PROBLEM TO WORK ON
Instruction for the entries that follow: retype exactly the lines from the line with "[Expand button] (70, 420)" to the line with "Accept All (1448, 1043)", both included, and omit all others.

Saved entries
◇ ◇ ◇

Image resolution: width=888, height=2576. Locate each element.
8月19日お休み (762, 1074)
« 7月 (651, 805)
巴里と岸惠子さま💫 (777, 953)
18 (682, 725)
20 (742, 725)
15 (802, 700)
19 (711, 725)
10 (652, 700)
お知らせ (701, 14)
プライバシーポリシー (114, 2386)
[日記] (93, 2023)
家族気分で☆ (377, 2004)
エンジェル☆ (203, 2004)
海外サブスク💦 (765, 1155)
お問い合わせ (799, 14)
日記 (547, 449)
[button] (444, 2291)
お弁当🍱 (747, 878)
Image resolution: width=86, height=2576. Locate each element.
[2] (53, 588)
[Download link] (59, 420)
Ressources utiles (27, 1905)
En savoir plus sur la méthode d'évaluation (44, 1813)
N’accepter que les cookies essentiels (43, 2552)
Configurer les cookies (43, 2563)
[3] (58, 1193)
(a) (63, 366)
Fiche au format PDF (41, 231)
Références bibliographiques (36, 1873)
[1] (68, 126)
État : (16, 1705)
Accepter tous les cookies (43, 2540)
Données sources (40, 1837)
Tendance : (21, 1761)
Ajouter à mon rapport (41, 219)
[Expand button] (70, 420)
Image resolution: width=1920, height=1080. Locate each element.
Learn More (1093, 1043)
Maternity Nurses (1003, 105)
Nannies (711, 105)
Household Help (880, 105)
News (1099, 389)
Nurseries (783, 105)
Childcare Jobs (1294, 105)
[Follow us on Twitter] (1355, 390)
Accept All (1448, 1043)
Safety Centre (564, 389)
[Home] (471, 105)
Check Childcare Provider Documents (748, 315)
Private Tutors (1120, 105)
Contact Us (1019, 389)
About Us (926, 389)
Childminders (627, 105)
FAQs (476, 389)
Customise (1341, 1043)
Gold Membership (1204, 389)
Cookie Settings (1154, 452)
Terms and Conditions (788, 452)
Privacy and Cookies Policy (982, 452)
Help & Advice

◇ ◇ ◇

TASK RESPONSE
[Expand button] (70, 420)
Image resolution: width=1920, height=1080. Locate each element.
Learn More (1093, 1043)
Maternity Nurses (1003, 105)
Nannies (711, 105)
Household Help (880, 105)
News (1099, 389)
Nurseries (783, 105)
Childcare Jobs (1294, 105)
[Follow us on Twitter] (1355, 390)
Accept All (1448, 1043)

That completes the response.